For one dreadful moment I thought that he was asking me about his immortal soul. ‘No-one knows for certain,’ I said hesitantly.

‘Not that.’ He waved it away. ‘What becomes of the throne? What becomes of my father’s crown? He put this country together after years of fighting, no-one thought that he could do it. No-one but him could have done it. But he did it. And he had two sons. Two sons, Mary! So when Arthur died there was still me to inherit. He made the kingdom safe by his work on the battlefield and his work in bed. I inherited a kingdom as safe as it could be: secure borders, obedient lords, a treasury filled with gold, and I have no-one to hand it on to.’

His tone was so bitter that there was nothing I could say.
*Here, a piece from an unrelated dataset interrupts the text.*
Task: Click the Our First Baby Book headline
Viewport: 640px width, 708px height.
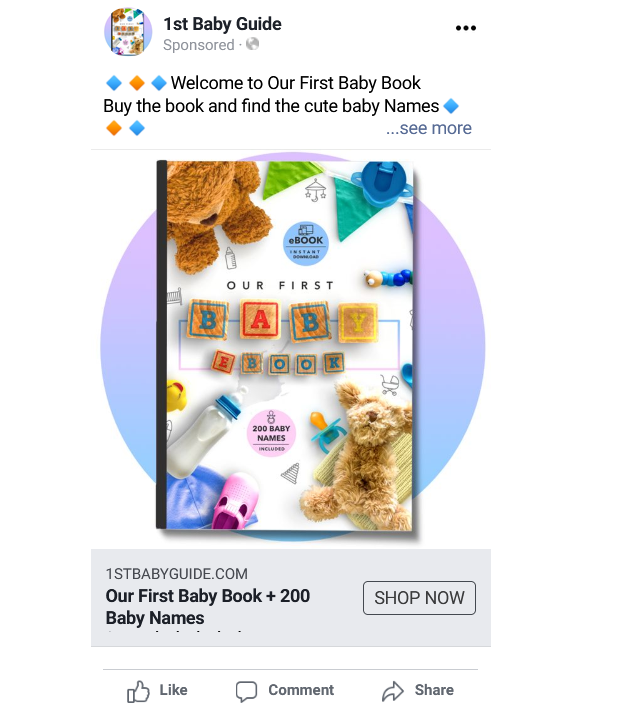Action: [208, 606]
I bowed my head.

‘This business of a son is wearing me down. I walk every day in unholy terror that I will die before I can get a son to put on the throne. I cannot joust, I cannot even hunt with a light heart. I see a fence before me and instead of throwing my heart over and trusting to my horse to jump clean I have this flash before my eyes and I see myself dead of a broken neck in a ditch and the crown of England hanging on a thorn bush for anyone to pick up. And who could do it? Who would do it?’

The agony in his face and in his voice was too much for me. I reached for the bottle and refilled his glass. ‘There’s time,’ I said, thinking how my uncle would like me to say such a thing. ‘We know that you are fertile with me. Our son Henry is the very picture of you.’

He huddled his cape around him a little closer. ‘You can go,’ he said. ‘Will George be waiting to take you back to your room?’

‘He always waits,’ I said, startled. ‘Don’t you want me to stay?’

‘I am too dark in my heart tonight,’ he said frankly. ‘I have had to face the prospect of my own death and it does not make me feel like playing between the sheets with you.’

I curtsied. At the doorway I paused and looked back at the room. He had not seen me go. He was still hunched in his chair, wrapped in his cloak, staring at the embers as if he would see his future in the red ashes.

‘You could marry me,’ I said quietly. ‘And we have two children already, and one of them a boy.’

‘What?’ He looked up at me, his blue eyes hazy with his own despair.

I knew that my uncle would have wanted me to press forward. But I was never a woman who could press forward like that.

‘Goodnight,’ I said gently. ‘Goodnight, sweet prince,’ and I left him with his own darkness.